# Document source
Par conséquent, lorsqu'on parle de l'avenir du contenu canadien dans la perspective du réseau Internet, il est important de reconnaître que la seule voie viable consistera à prévoir des mesures accessoires. Bien que nous ayons déjà effectué une partie du travail dans le passé grâce à des éléments comme les subventions versées à CBC et au Fonds canadien de télévision, nous devrions peut-être commencer à penser de façon plus pratique à structurer les industries des médias électroniques au Canada, et aux répercussions économiques que cette structure aura sur l'élaboration et la distribution des nouveaux contenus. Nous devrons nous concentrer moins sur la présentation du contenu américain que sur le fait que nos industries doivent être en mesure de produire un contenu suffisamment intéressant et économique pour que les Canadiens choisissent d'y accéder, au moyen de leurs postes de télévision et de leurs ordinateurs reliés au réseau Internet.

À ce chapitre, il est intéressant de réfléchir à la manière dont les grandes compagnies médiatiques américaines se réorganisent pour relever les nouveaux défis qui les attendent. On voit se profiler une tendance accrue à la consolidation et à l'intégration. Les grands producteurs d'émissions, comme Disney, s'intéressent de plus en plus à la télédiffusion, avec l'achat de ABC. Les télédiffuseurs comme Fox, propriété de Rupert Murdoch, font partie du même groupe que ces services par satellites. Les grands câblodistributeurs comme Time Warner et TCI sont fortement engagés dans les services de programmation d'émissions télévisées spécialisés et dans l'achat de studios. Les télédiffuseurs comme NBC s'associent avec des entreprises comme Microsoft, dans MSNBC. Toutes ces entreprises s'intéressent de plus en plus à des activités s'appuyant sur un contenu tiré du réseau Internet.

Deux grandes tendances se dégagent de ces efforts. D'abord, les grandes compagnies médiatiques intègrent de plus en plus la production du contenu à leur distribution. Les grands télédiffuseurs et les studios de production appartiennent maintenant en copropriété aux entreprises de distribution par câble, par satellite et par Internet. Elles procèdent ainsi à la fois pour réduire les risques associés au lancement de nouveaux produits et pour s'assurer que les créateurs de contenu comprennent bien les nouvelles architectures de distribution au sein desquelles ils doivent travailler.

# Défi
Répondez à ces questions d'après le texte sur l'avenir du contenu canadien :
(a) À qui les subventions mentionnées comme travail déjà effectué par le passé ont-elles été versées ?
(b) Quel télédiffuseur Disney a-t-il acheté ?
(c) Pour quelles deux raisons les grandes compagnies médiatiques intègrent-elles la production du contenu à leur distribution ?

# Données fournies
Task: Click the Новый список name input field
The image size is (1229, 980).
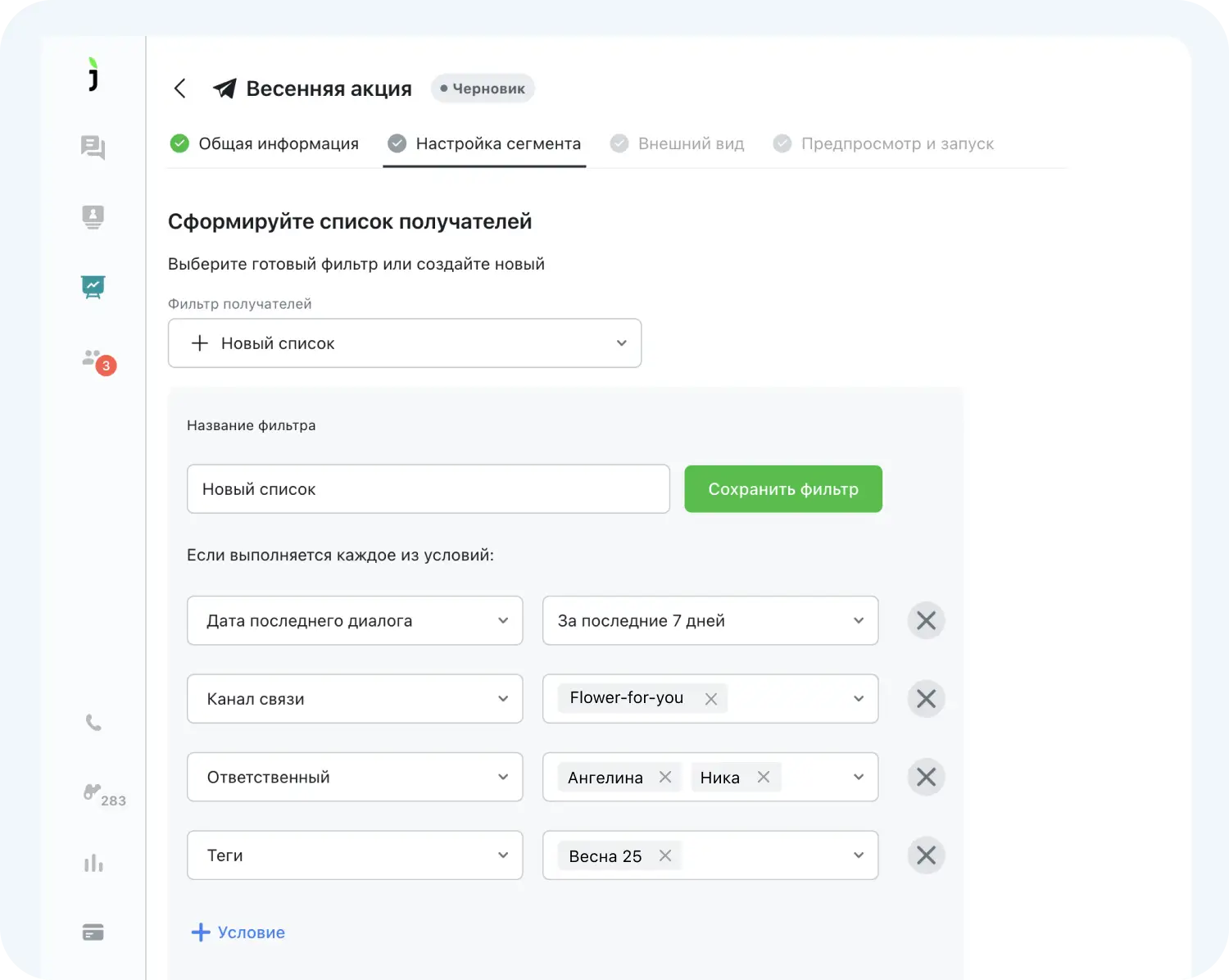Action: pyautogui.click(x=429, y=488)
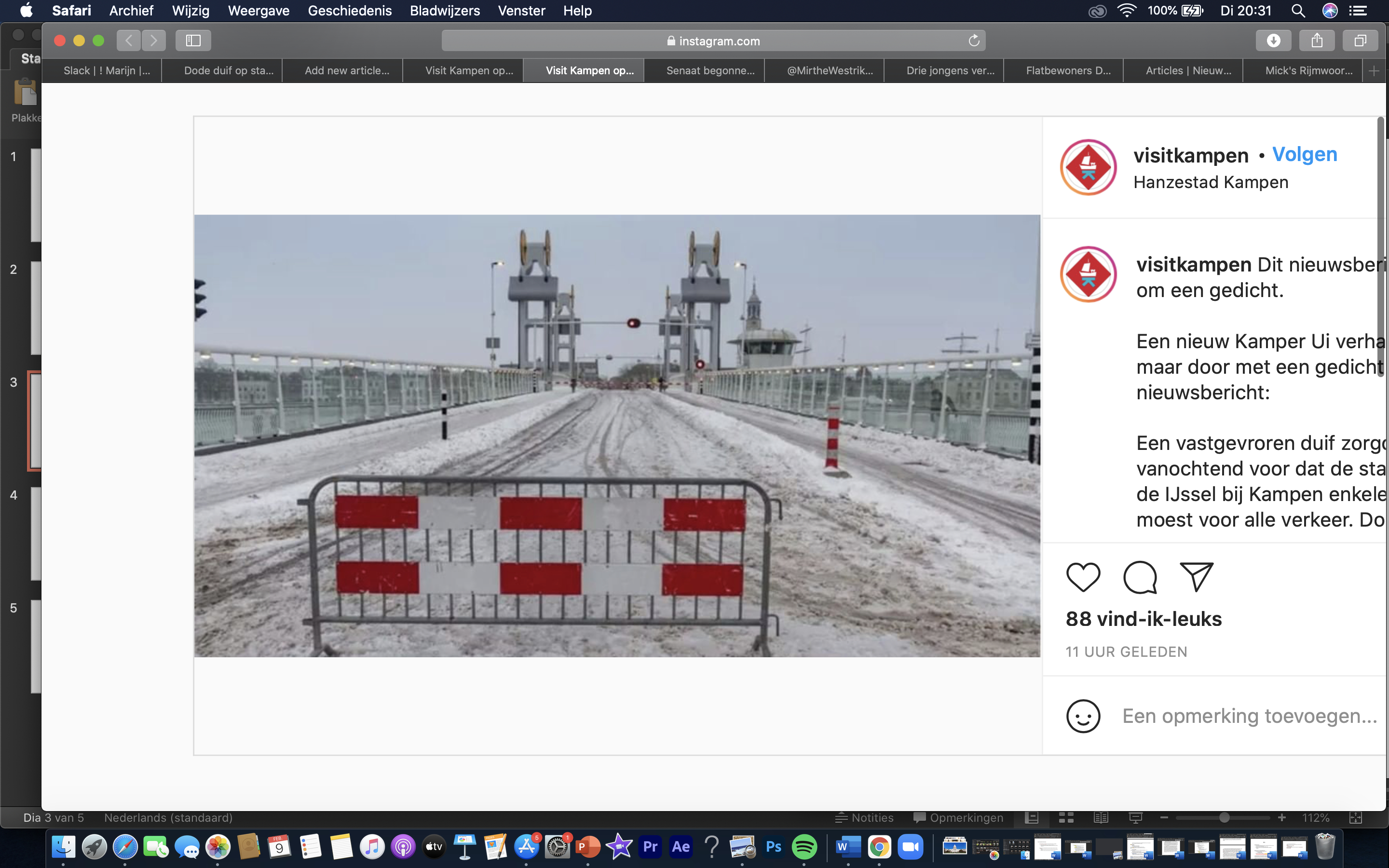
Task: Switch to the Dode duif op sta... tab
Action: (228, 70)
* * *
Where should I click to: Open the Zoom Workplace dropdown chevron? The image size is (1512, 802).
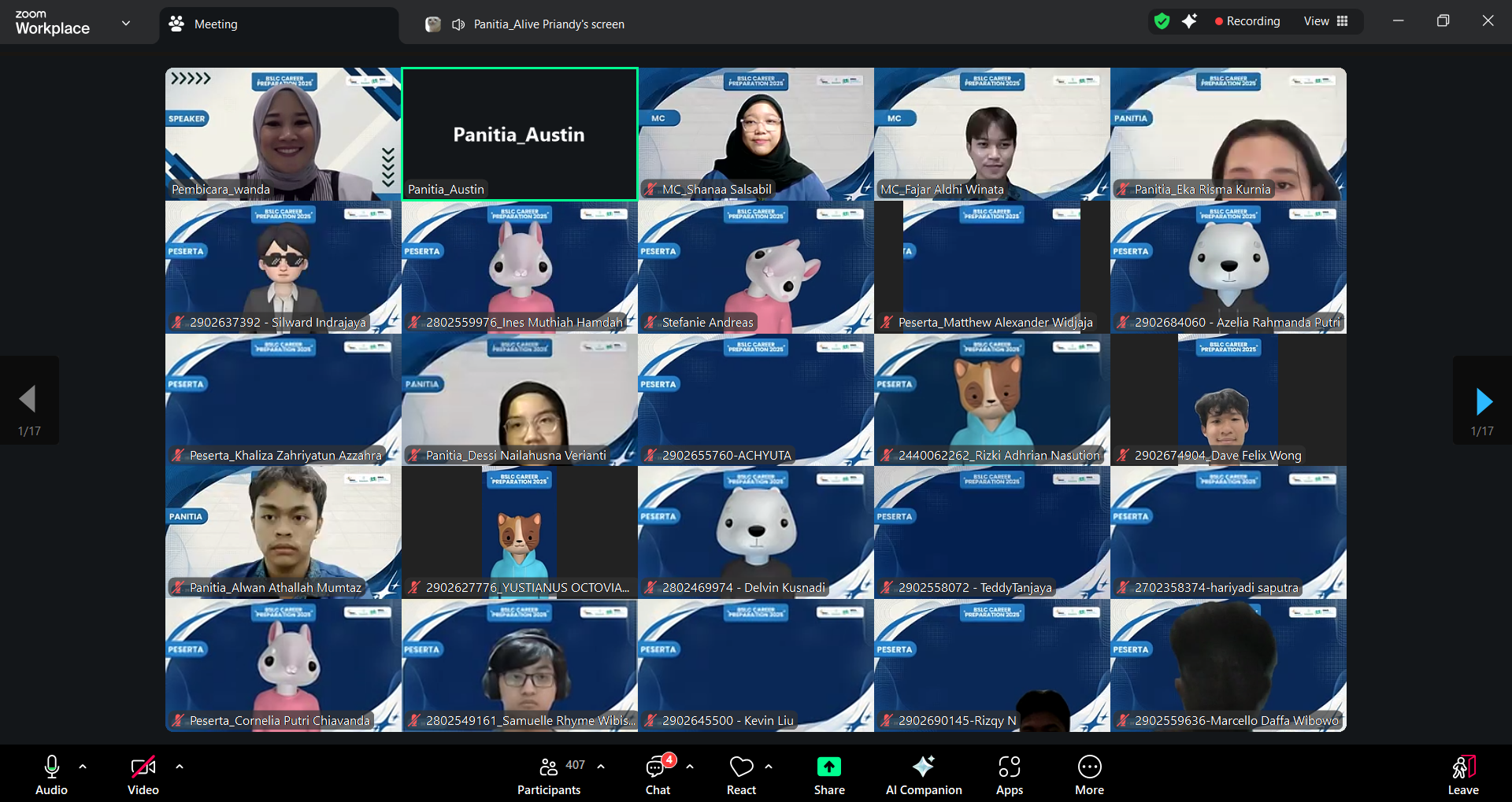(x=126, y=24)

# Bonne réponse
(a) À CBC et au Fonds canadien de télévision.
(b) ABC.
(c) Pour réduire les risques associés au lancement de nouveaux produits et pour s'assurer que les créateurs de contenu comprennent bien les nouvelles architectures de distribution au sein desquelles ils doivent travailler.